O corpo e a ditadura

Estas adolescentes acreditam nas palavras da senadora Ana Claudia Almirón. “Com esta lei vamos poder ser um pouco mais livres e iguais. Vamos poder decidir sobre o nosso corpo.” Na Argentina, mais do que noutros lugares, esta ideia toca fundo: muitas jovens mulheres são netas das Mães de Maio, filhas das mulheres sequestradas pela ditadura militar e obrigadas a ter filhos (que eram entregues a famílias de militares) antes de serem assassinadas.

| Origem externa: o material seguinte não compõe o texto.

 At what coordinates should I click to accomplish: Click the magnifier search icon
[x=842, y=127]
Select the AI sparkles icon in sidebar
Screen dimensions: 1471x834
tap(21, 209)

Domingo, marcharam em frente do Congresso vestidas como as personagens do livro e série televisiva The Handmaid’s Tale, uma distopia sobre a opressão das mulheres (capas vermelhas, touca branca) – a autora, Margaret Atwood, de 79 anos, afirmou que os crimes cometidos durante a última ditadura argentina (1976-1983) foram uma das fontes para o livro, de 1985.

Se é quase uma certeza que este debate “já não se pode fechar” também era mais do que provável que a lei fosse chumbada no Senado. Uma lei a que a Igreja Católica se opôs com veemência: segundo o Clarín, o Papa pediu aos senadores antiaborto para pressionarem os seus colegas legisladores. Um pedido que pode ter dado resultado – o Senado estava quase partido ao meio até segunda-feira; desde então, vários senadores que não tinham dado conta da sua posição anunciaram que votariam contra o projecto.

As regras dizem que este ano não se poderá voltar a debater o tema se a lei for chumbada. Será uma questão de tempo, no maior dos países da América Latina (uma das regiões do mundo com leis mais restritivas) a tentar até agora descriminalizar o aborto? Se a pergunta for feita às activistas dos lenços verdes, todas dirão que “sim”. A senadora Almirón concorda: “Quando a juventude se põe em marcha não há recuo”.